L’ensemble a été fabriqué par l’Usine d’Instruments Lozovsky (Лозовской Инструментальный Завод – ЛИЗ), localisé à Lozova en Ukraine (Photo 05). L’usine fut baptisée en l’honneur de Solomon Lozovsky, une figure importante de la révolution de 1917 et de la gouvernance soviétique. Le coffret est parvenu jusqu’à nous complet, mais certains des outils ne sont pas ceux d’origine. La chose n’est en rien choquante : s’agissant d’outillage de métrologie, un contrôle dimensionnel rigoureux doit être réalisé périodiquement, et en cas de non-conformité, les outils doivent être remplacés. Ce coffret ayant vraisemblablement connu une longue vie réglementaire, il est donc parfaitement normal que certains outils aient été remplacés au fil des années.
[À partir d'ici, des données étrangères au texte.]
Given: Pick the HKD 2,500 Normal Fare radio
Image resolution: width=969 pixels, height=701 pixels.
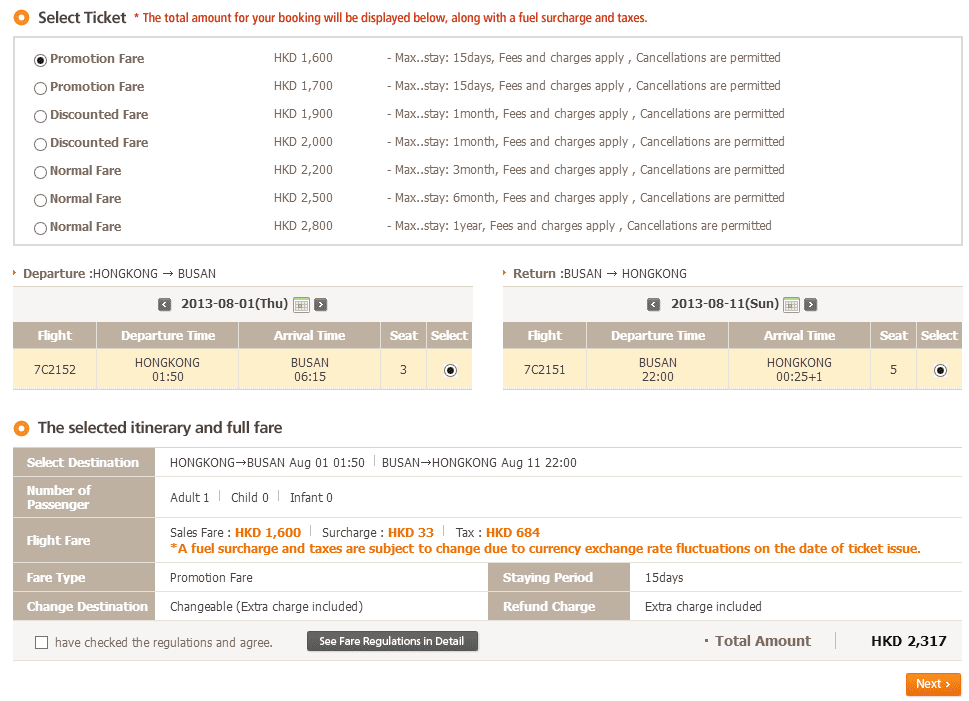Looking at the screenshot, I should tap(41, 200).
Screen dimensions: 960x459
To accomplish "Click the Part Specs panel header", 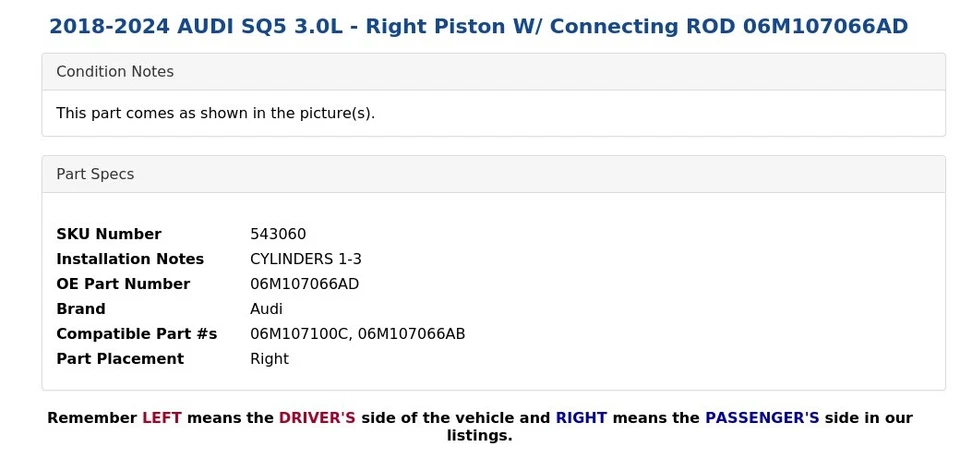I will [95, 174].
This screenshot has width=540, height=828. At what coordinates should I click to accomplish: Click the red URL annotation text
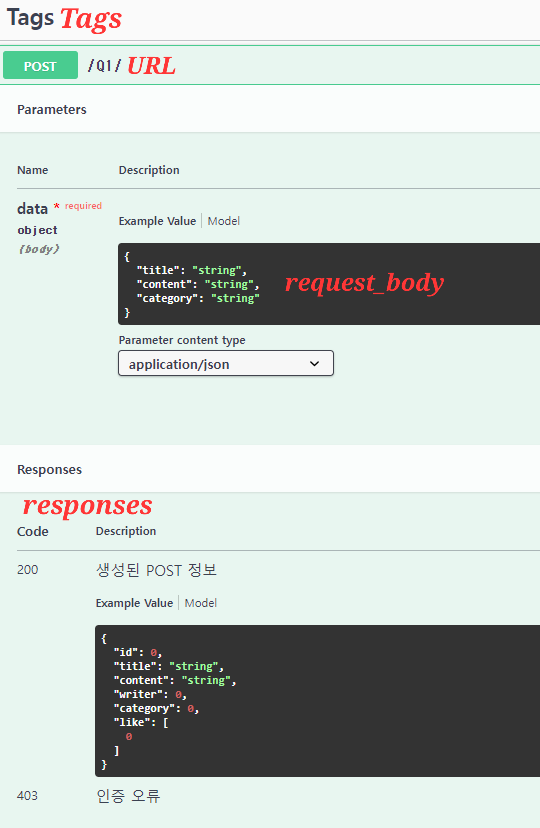pyautogui.click(x=151, y=66)
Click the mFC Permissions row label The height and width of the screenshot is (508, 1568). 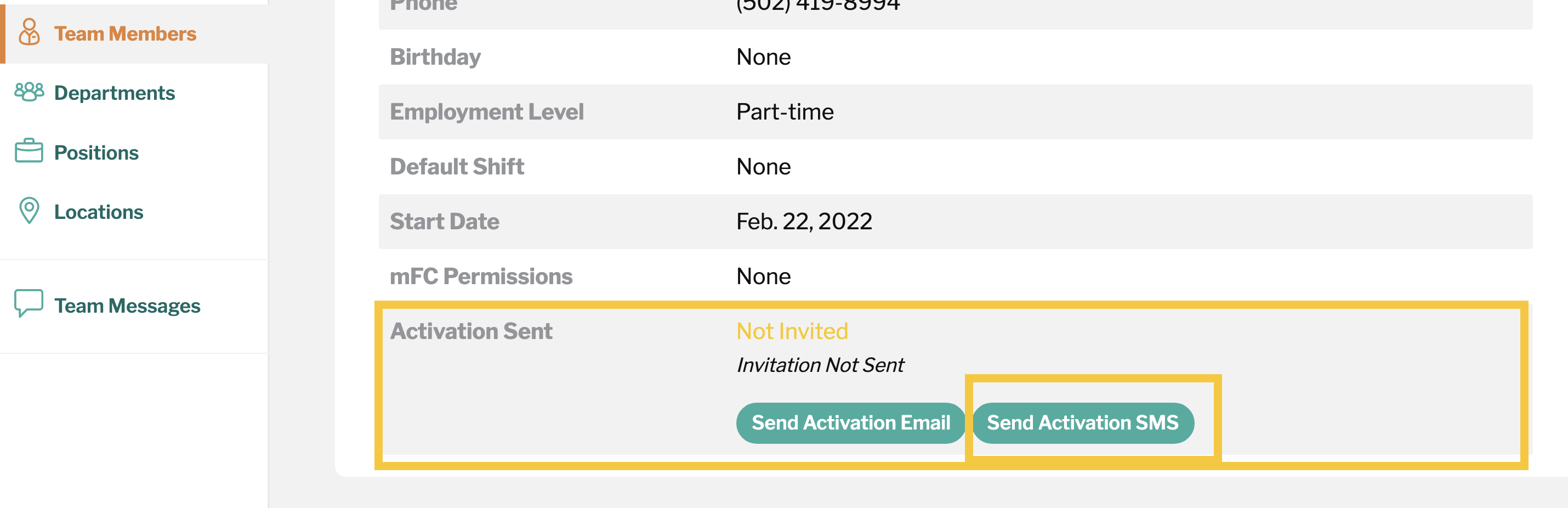point(481,276)
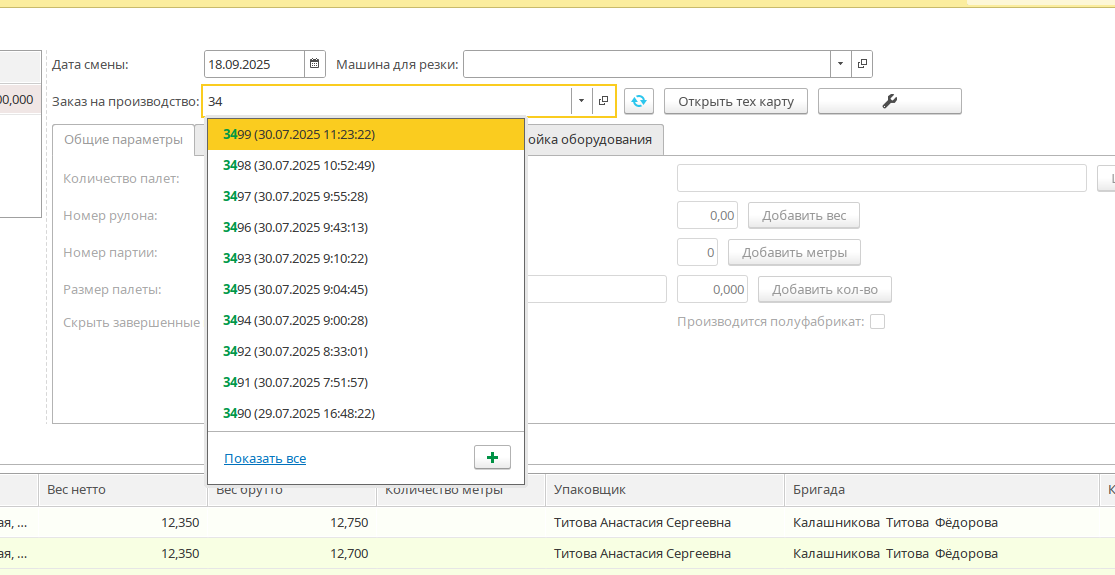Expand the 'Машина для резки' dropdown arrow
Screen dimensions: 1115x575
[839, 64]
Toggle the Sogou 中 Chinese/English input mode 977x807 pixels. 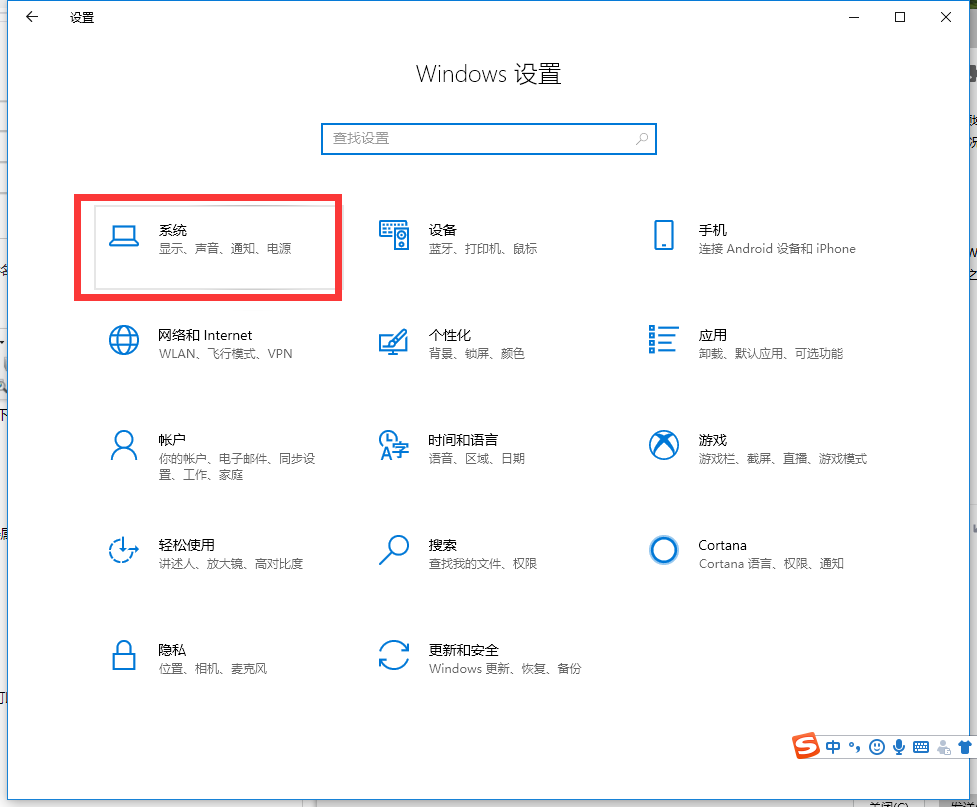(833, 747)
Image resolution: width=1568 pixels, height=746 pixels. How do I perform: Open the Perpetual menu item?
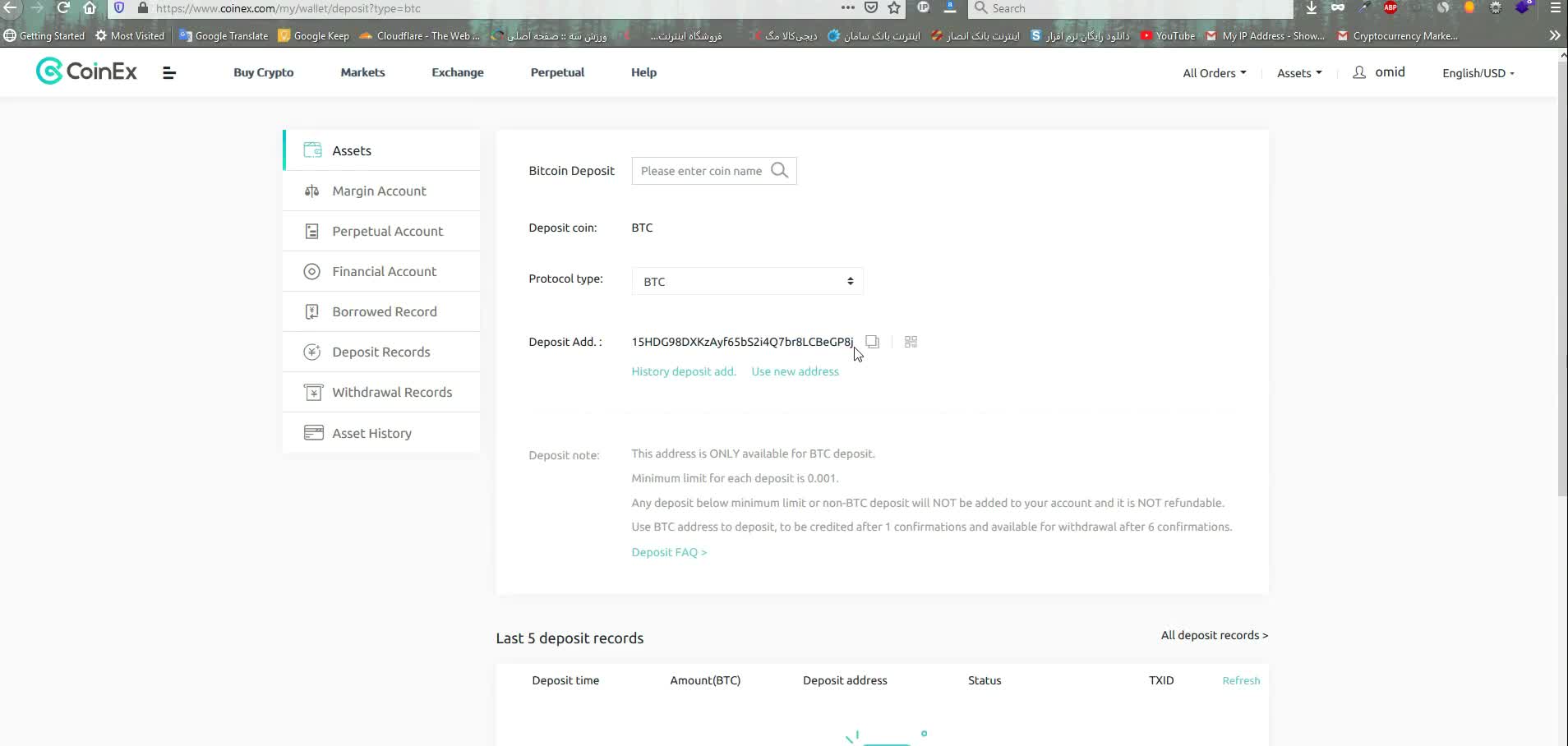coord(557,72)
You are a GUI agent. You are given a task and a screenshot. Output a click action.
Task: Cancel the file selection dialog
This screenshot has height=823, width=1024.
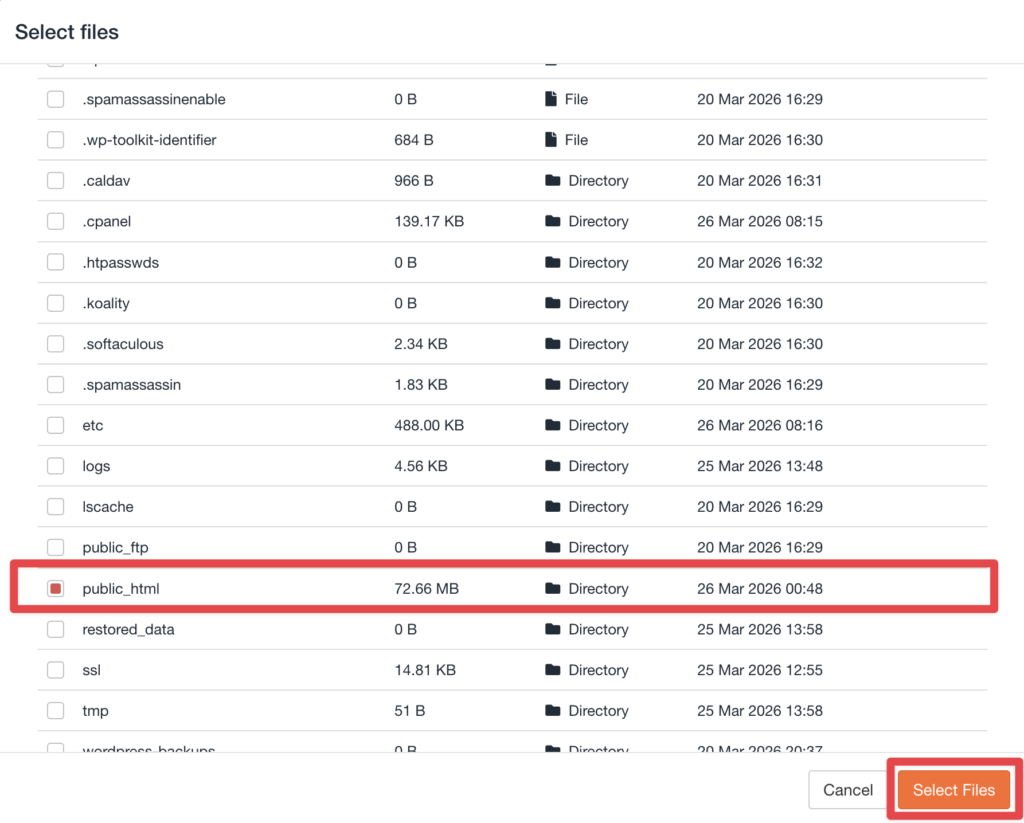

Les « Kalibres » et leurs utilisations

Ces jauges (appelées « tampons » par certaines institutions francophones), sont dénommées « Kalibre » en Russe (Калибр). Le coffret permet donc le contrôle des 3 armes adoptées en 7,62×39 au lendemain de la Seconde Guerre mondiale. Elles les mentionnent en utilisant leurs numéros d’indices GAU (ГАУ), système de référencement utilisé dans l’armée Soviétique jusqu’en 1960, à savoir :

  • 56-А-327 pour le RPD-44, dénommé «7,62-mm Ручной Пулемёт Дегтярёва (РПД)» dans le manuel de réparation réglementaire disponible en fin d’article (mais en russe !) (Photo 06).
  • 56-А-231 pour le SKS-45, dénommé «7,62-mm Самозарядный карабини Симонова (СКС) » dans le manuel de réparation réglementaire disponible en fin d’article (mais encore…en Russe !) (Photo 07).
  • 56-А-212 pour l’AK-47, dénommé «7,62-mm Автомат Калашникова (АК)» dans le manuel de réparation réglementaire disponible en fin d’article (mais toujours…en Russe) (Photo 08).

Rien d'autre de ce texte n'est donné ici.